After the Stoneman Douglas High School shooting in February 2018, colleagues and I sat around a table to decide how best to listen to our students and respond as a school community. We had had a tumultuous year already. While our struggles did not compare with the trauma and earth-shifting reality of a school shooting and loss of life, we knew we needed to come up with a healthy, appropriate response that was inclusive, healing, and meaningful, leaving politics aside as much as possible.
Around the table: an interim principle, a dean, two English teachers and myself, the Director of Student Life trained in pastoral counseling and conflict resolution. This group, with its mixture of conflict aversion, activism, community peace-keeping and conservative and liberal leanings, politely discussed current trending options for response, our student body, our school values — and stayed in their corners.

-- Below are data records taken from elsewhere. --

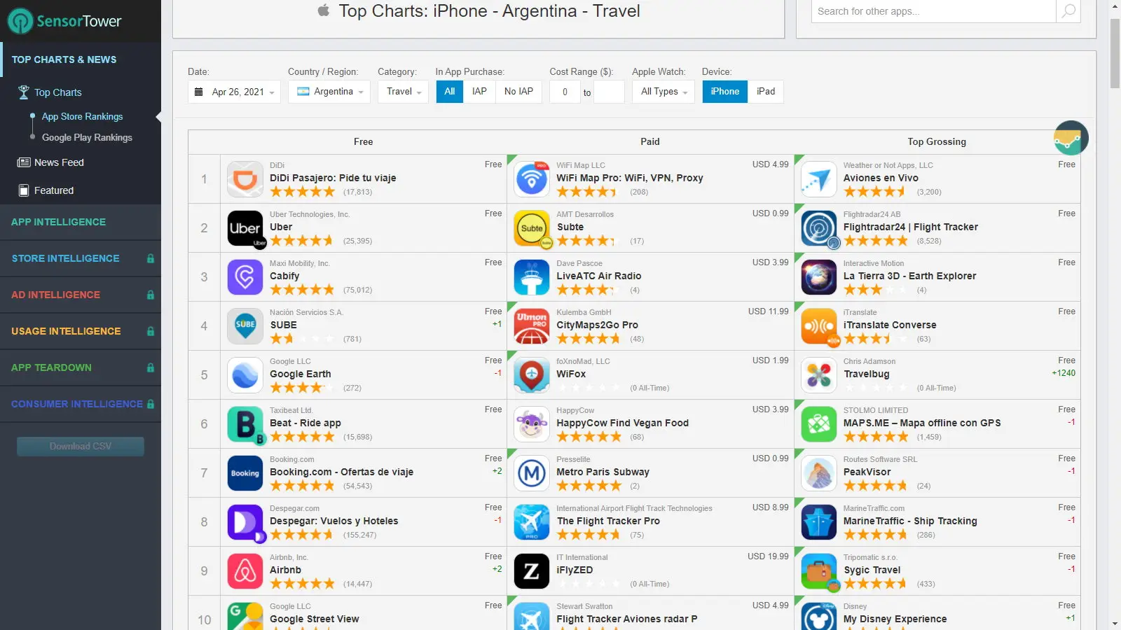Image resolution: width=1121 pixels, height=630 pixels.
Task: Expand the Travel category dropdown
Action: (403, 92)
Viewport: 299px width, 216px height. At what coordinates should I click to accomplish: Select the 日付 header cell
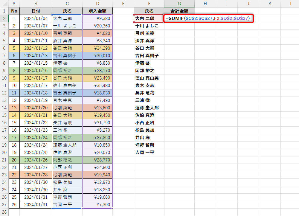(36, 11)
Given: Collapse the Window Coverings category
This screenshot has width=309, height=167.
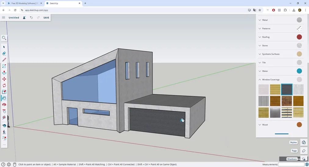Looking at the screenshot, I should point(271,80).
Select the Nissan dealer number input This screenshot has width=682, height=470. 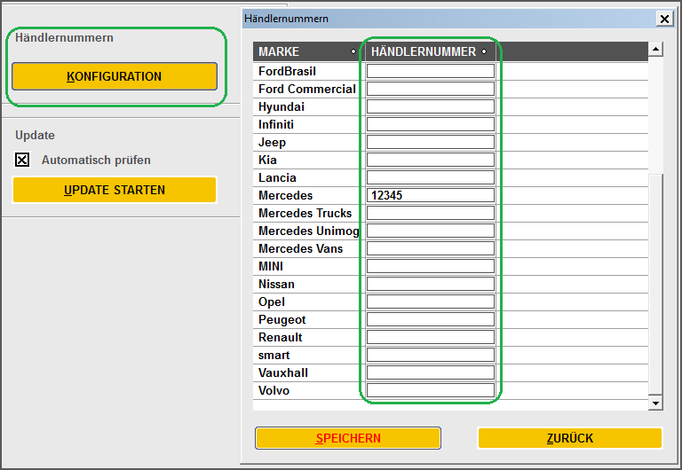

Myself included — at least at first. After enough tentative back and forth, I leaned in to the middle, lightly slapped the table, and said, “ I worry we might come up with nothing more than thoughts and prayers by the end of this meeting, and I am tired of hearing about kids being shot at school.” All four cautiously abandoned their respective corners, leaned in to the table, and agreed.
Points of Agreement
I reached for a piece of paper and used all of its blank real estate to draw a circle. Inside the circle I wrote, I am tired of hearing about kids being shot at school. A basic shared statement by all. Then I said, “What else do we all agree can go inside this circle?” In a short amount of time we filled the circle with much more than platitudes and fluff.
The poet Edwin Markham, in his poem Outwitted, wrote:
He drew a circle that shut me out!
Heretic, Rebel, a thing to flout.
But love and I had the wit to win
We drew a circle that took him in.
When we gathered, each one of us was so committed to the rightness of our reactions and reasons. We drew tighter and tighter circles around ourselves that disallowed any creative solutions or room for others’ ideas and perspectives. Fear, anger, ego, pettiness, and distrust drew the circles that shut each of us out.
Moving Outside Our Comfort Zones
After we filled the circle with ideas and feelings held in common, I said, “What is outside of the circle? Would we all be willing to name two things that we hold that we think others present might not?” To my surprise and relief, everyone named two things.
I continued to push my luck and asked everyone to name one question they had — this could have been anything about gun ownership, mass shootings, school safety, gun violence. And they did.
My questions were: What is a bump stock, and how does it work? Why would any civilian need such a thing, and how do you get one? My gun-owning colleague was ready to answer my questions and any others I had. By the end of the meeting, I agreed to go to a shooting range with him for the experience of holding and firing a gun, as well as to research some websites he recommended to balance my daily diet of more liberal media. He agreed to immerse himself in my media diet, imagining himself as a mother of school-aged children as he read, and have a few lunches with my children and me for frank, small forum discussions.
What Shifts Thought
What does it take to be as willing to change your own mind just as powerfully as you desire to change someone else’s mind? I think it requires a critical measure of humility, and probably love. A willingness to see the people around the table and remember that you really do belong to each other on the tempest-tossed, late-March ship of your school, out on the open waters of culture, exhaustion, uncertainty, and relentless demand. It is love that has the wit to win.
Do we have the patience and generosity to find what is held in common in the midst of conflict instead of staying in our corners and holding tight to our passions and opinions? A small circle of “one-right-way-only” was not going to move our collective concerns forward.
Instead of trying to be right, or trying to convince each other that we possess all the answers, I simply asked my group what matters the most to us all and remembered that we are all educators. We make up a circle that takes us all in.